Tâches à réaliser:
**A)** Recopiez fidèlement le passage du texte sur la parabole du Samaritain, en commençant à « Si un jour, au » et en terminant à « fermé du prochain. ».
**B)** D'après le texte sur la parabole du Samaritain, quelle référence biblique accompagne la règle d'or citée ?

Texte extrait:

▼▼▼

Si un jour, au détour de l’imprévu, nous devions nous retrouver sur le bord de la route, fragiles, dépouillés, qu’aimerions-nous ? Certainement un prochain qui prend le temps, détourne ses plans, bouscule son agenda, s’arrête, se rend présent, nous regarde, se penche vers nous. S’implique alors cette règle d’or : « Fais à autrui ce que tu voudrais qu’on te fasse » (Luc 6, 31).
Jésus, en nous racontant cette parabole, prend un exemple, il ne fait pas de généralité ni la morale. Les descriptions du Samaritain ne sont pas là pour fabriquer un corset rigide, ni dresser le prototype fermé du prochain.
Le prochain, que nous ne choisissons pas, peut être n’importe qui. Il est dans l’inattendu. Il est unique. Il nous échappe. Il nous est donné. Comme la foi nous est donnée. Cette confiance en l’amour gratuit et premier de Dieu, de qui nous recevons tout par grâce, la vie éternelle. Sous son regard, nous sommes tous pécheurs, tous pardonnés, avons tous besoin du salut, sommes tous aimés, tous au bénéfice de sa bonté, lui qui « lève son soleil sur les bons et sur les méchants ».

▲▲▲

Lignes enregistrées:
▼▼▼

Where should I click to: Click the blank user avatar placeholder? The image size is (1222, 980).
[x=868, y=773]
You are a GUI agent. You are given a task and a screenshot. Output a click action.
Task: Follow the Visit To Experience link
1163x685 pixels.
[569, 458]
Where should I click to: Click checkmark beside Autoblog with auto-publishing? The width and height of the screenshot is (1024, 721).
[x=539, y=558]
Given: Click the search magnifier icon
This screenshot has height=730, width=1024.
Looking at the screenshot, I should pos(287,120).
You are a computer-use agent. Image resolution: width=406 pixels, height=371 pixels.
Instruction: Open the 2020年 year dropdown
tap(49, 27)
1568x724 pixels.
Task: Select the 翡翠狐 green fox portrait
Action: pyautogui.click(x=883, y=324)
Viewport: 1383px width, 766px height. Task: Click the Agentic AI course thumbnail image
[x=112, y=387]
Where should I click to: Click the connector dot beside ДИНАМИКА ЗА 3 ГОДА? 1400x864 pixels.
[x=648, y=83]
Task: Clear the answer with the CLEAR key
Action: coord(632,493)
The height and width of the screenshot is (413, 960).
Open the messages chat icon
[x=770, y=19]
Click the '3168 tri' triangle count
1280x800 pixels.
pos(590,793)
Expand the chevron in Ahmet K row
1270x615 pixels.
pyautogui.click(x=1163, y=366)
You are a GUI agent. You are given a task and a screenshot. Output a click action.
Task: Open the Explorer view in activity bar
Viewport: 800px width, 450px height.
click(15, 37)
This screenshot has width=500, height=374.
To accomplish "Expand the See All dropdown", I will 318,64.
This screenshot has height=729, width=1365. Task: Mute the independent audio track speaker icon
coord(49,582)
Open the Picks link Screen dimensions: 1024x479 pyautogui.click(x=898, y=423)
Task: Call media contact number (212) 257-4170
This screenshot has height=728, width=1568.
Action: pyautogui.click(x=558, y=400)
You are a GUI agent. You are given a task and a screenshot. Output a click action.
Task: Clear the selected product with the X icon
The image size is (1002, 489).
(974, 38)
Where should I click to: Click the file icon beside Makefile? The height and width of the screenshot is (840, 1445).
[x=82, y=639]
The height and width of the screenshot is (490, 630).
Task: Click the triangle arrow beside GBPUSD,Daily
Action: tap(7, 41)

▲▲▲

Résultats:
**A)**
Si un jour, au détour de l’imprévu, nous devions nous retrouver sur le bord de la route, fragiles, dépouillés, qu’aimerions-nous ? Certainement un prochain qui prend le temps, détourne ses plans, bouscule son agenda, s’arrête, se rend présent, nous regarde, se penche vers nous. S’implique alors cette règle d’or : « Fais à autrui ce que tu voudrais qu’on te fasse » (Luc 6, 31).
Jésus, en nous racontant cette parabole, prend un exemple, il ne fait pas de généralité ni la morale. Les descriptions du Samaritain ne sont pas là pour fabriquer un corset rigide, ni dresser le prototype fermé du prochain.

**B)** Luc 6, 31.